- Texte visé : Proposition de loi pour une montagne vivante et souveraine, n° 2595
- Stade de lecture : 1ère lecture (1ère assemblée saisie)
- Examiné par : Commission du développement durable et de l'aménagement du territoire
Compléter l’alinéa 2 par la phrase suivante :
« Cette appréciation ne peut conduire à autoriser une extension de l’ urbanisation lorsqu’une solution de réhabilitation, de densification maîtrisée ou de mobilisation de foncier déjà artificialisé est possible. »
Si une clarification de la règle de continuité devait être retenue, elle ne saurait devenir un levier d’extension urbaine supplémentaire.
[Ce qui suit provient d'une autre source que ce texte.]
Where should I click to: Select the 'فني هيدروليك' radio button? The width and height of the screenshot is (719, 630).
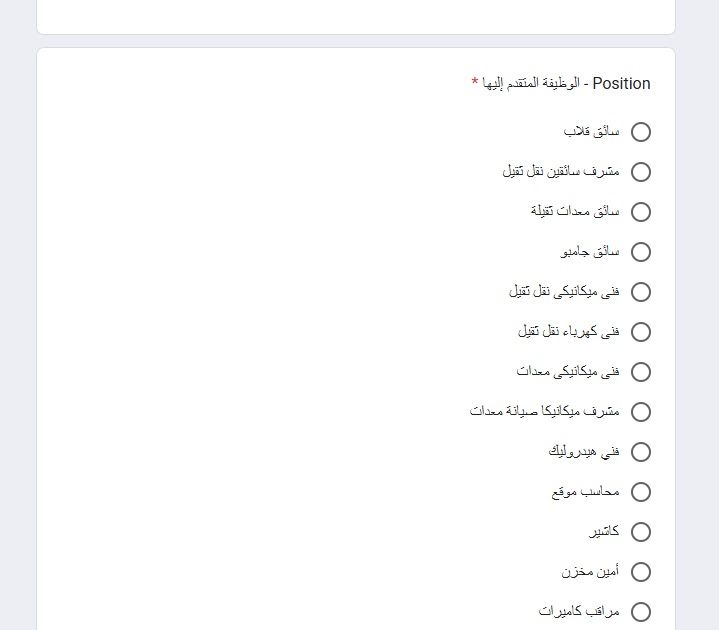[641, 452]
En zone de montagne, la sobriété foncière est une condition de préservation des paysages, des terres agricoles, des espaces naturels, des continuités écologiques et de la résilience des territoires.
Cet amendement de repli du groupe Écologiste et social vise donc à rappeler que toute urbanisation nouvelle doit demeurer subsidiaire, et n’intervenir que si, et seulement, aucune solution alternative n’est possible, notamment la réhabilitation du bâti existant, la mobilisation des logements et locaux vacants, la densification maîtrisée ou l’utilisation de foncier déjà artificialisé. artificialisé.
Cet amendement a été travaillé sur la base de recommandations formulées par l’association Mountain Wilderness.